Wroxeter, St Andrew's Church
Wroxeter, St Andrew's Church
Wow! Now, here's a church with history! The Grade-I listed church of St Andrew's is built upon part of the former Roman town of Viroconium, and incorporates Roman bricks and stones throughout.
The churchyard entrance is guarded by a pair of large Roman columns, and huge blocks of Roman stone are built into the nave walls. The large font is made from a reused capital of a Roman column which has been turned upside down and hollowed out to form the font bowl.

The church dates to the late Saxon period, but it has been altered many
times over the centuries. It may have been built to serve as part of a college which began sometime before the Norman Conquest and was dissolved in 1347.

The church is oriented oddly, suggesting that is was constructed to stand parallel to the line of a Roman street. The nave was rebuilt in 1190, and the aisle and chapel date to 1200. The west tower was added in the 15th century and altered in the following century.

Much of the interior furnishings are Jacobean and Georgian, with some lovely Georgian box pews and communion rails, and a carved pulpit. Set into the south wall is a 4 foot long section of an 8th or 9th century Mercian cross shaft. The shaft is carved with interesting decorative vine scroll patterns and the tail of a creature that might be a giraffe.

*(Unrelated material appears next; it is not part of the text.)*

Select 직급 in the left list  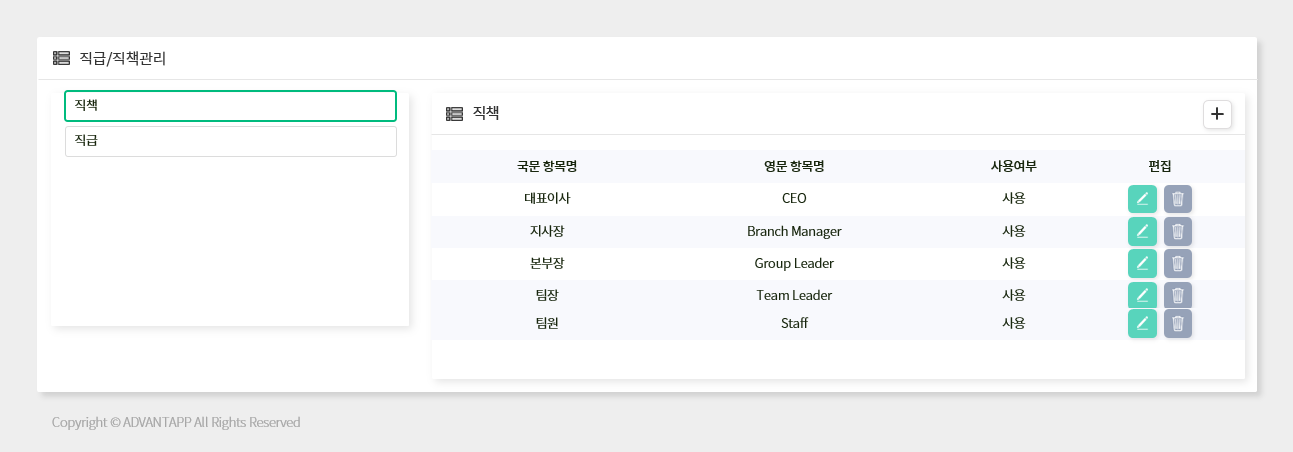[230, 142]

The interior boasts some very nice monuments including an Elizabethan memorial to Sir Thomas Bromley, Lord Chief Justice of England, and his wife Mabel. Both are commemorated in beautifully detailed alabaster effigies. Standing opposite the tomb is a memorial to the couple's daughter Margaret with her husband Sir Richard Newport, who is dressed in full armour.

The town of Viroconium has been very well excavated and is open to visitors. The main entrance is just a short walk from the churchyard. A joint visit to Viroconium and St Andrew's church really serves as a fascinating reminder to the long history of settlement in this area of Shropshire. The church is no longer used for regular worship and is in the care of the Churches Conservation Trust.